Heterozygous germline mutations in GATA2 are the most common cause of paediatric and young adult MDS, particularly associated with monosomy 7, trisomy 8, AML and aplastic anaemia. Myeloid malignancy penetrance is extremely high at 75% [58], with a median age of 19 at leukaemic onset. In paediatric and adolescent MDS, GATA deficiency accounts for 7% of all MDS in this age-group, rising to 15% of advanced cases, and 37% of monosomy 7 patients, including two-thirds of adolescents with monosomy 7 [54]. Germline mutations are particularly associated with truncating or missense mutations affecting the second zinc finger (ZF2), as opposed to zinc finger 1 (ZF1) missense mutations seen mostly in somatic disease. Studies carefully assessing non-coding GATA2 regulatory regions and synonymous mutations suggest that the true prevalence could be higher than currently described [54,59].
Although initial kindreds demonstrated an autosomal dominant inheritance pattern, de novo loss of function variants are most common in paediatric MDS. Less than 30% of patients with germline GATA2 mutations have an affected family member [54].
Somatic ASXL1 variants frequently co-occur in up to 29% of patients and associate with transformation to proliferative CMML in young women [60]. Seen in isolation, the prognosis is poorer than for GATA2WT patients but similar when MDS subtype and karyotypic risk are accounted for [54]. Outcomes post-chemotherapy are poor [61], and the optimal timing for transplant may be in the late hypocellular phase before progression to advanced disease or upon progressive organ manifestations, as life-threatening complications such as PAP respond rapidly to stem cell transplantation. Monitoring serum Flt3 ligand may be useful to detect early stress upon haematopoiesis and clinical progression [51]. Favourable outcomes are seen post-transplantation in young patients; however, conditioning regimes may need to be tailored to reduce toxicity and incorporate prophylaxis against opportunistic infections [32,62,63,64].
Fanconi Anaemia
First described a century ago, the combination of congenital physical anomalies and cytopenias, now known as Fanconi anaemia (FA), is well described in association with bone marrow failure and MDS/AML. This diverse syndrome is caused by defective DNA repair and diagnosed traditionally by chromosome hypersensitivity to DNA crosslinking agents. Germline mutations in 23 different genes are responsible for increased DNA breakage and very high cancer susceptibility. The FA genes code for proteins that form the core complex responding to DNA damage. They perform critical roles in removing interstrand crosslinks preventing DNA replication and transcription, as well as other roles in replication fork stability and telomere maintenance [65]. Almost all mutations are autosomal recessive and mutations in FANCA, FANCC and FANCG are responsible for 90% of cases, whilst other mutations cause similar syndromes without confirmed MDS predisposition. Rare biallelic mutations in BRCA2 (also known as FANCD1) and PALB2 (FANCN) cause MDS/AML and solid tumours exceptionally early in childhood [66].
________
## About this task
In the text on GATA2 and Fanconi anemia, mutations in which three genes cause 90% of Fanconi anemia cases?
________
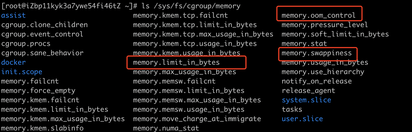Select the blue docker directory

pos(13,62)
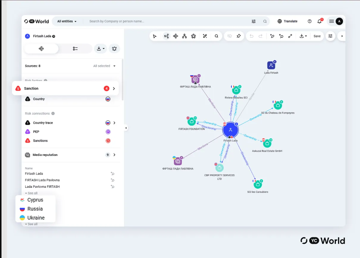The width and height of the screenshot is (360, 258).
Task: Click the Save button
Action: pos(317,36)
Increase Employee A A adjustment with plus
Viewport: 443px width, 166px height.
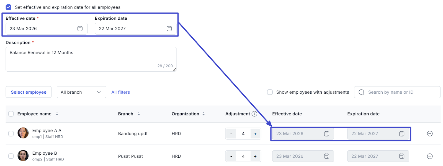pyautogui.click(x=255, y=134)
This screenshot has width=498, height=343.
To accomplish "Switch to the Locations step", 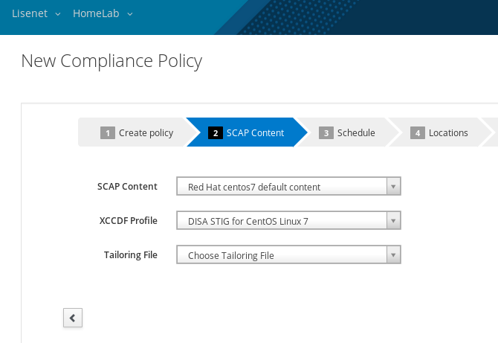I will (439, 132).
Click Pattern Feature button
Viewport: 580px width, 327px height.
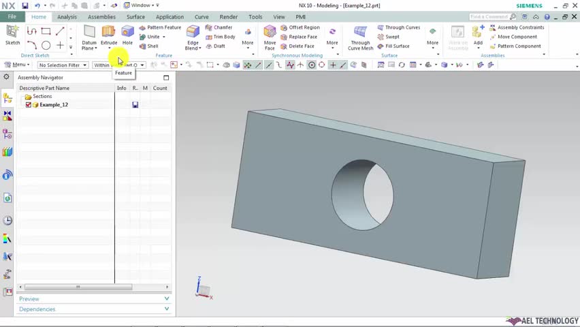point(160,28)
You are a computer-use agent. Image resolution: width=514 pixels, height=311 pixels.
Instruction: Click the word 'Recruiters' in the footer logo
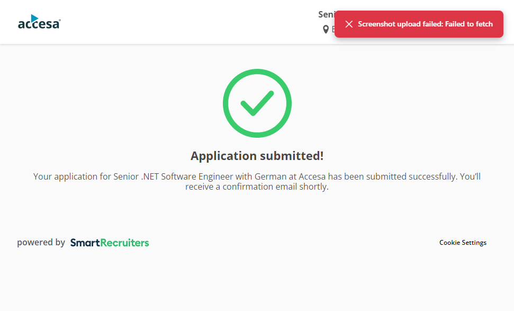(x=124, y=243)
________
## Task solution
FANCA, FANCC and FANCG